> [TASK GOAL]:
Restate word for word the material below, starting at the line that contains "You are a GUI" and stopping after the last line; skip pictures.

> [INPUT DATA]:
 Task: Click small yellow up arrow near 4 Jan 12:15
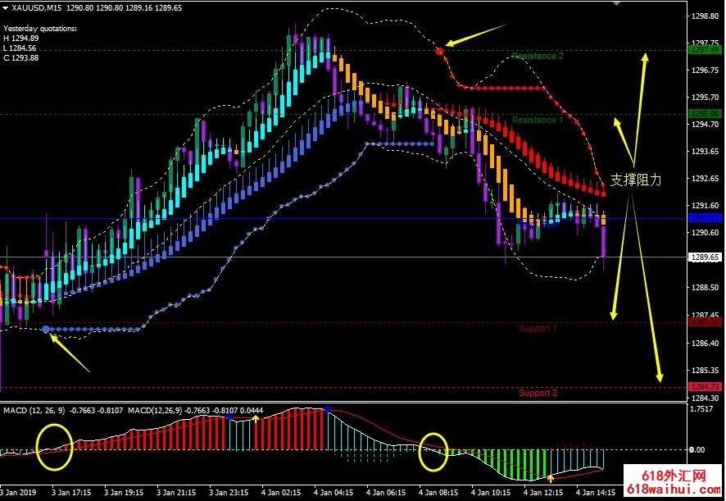tap(551, 477)
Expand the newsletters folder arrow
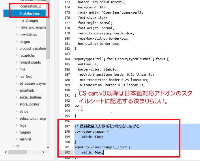Screen dimensions: 200x161 tap(17, 34)
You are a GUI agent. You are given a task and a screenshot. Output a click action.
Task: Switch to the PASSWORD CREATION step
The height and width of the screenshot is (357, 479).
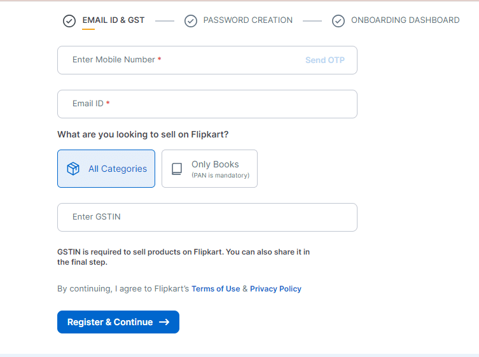[248, 20]
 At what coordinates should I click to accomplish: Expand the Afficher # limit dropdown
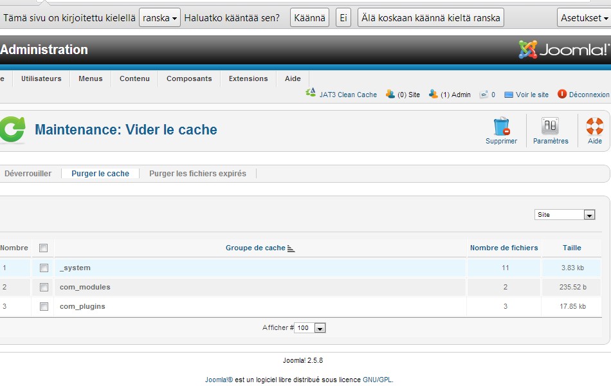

> [COMPLETED TASK]:
You are a GUI agent. You are given a task and a screenshot. Output a click action.
Task: Switch to the PASSWORD CREATION step
The height and width of the screenshot is (357, 479).
[248, 20]
 At what coordinates should I click to accomplish: Expand the Afficher # limit dropdown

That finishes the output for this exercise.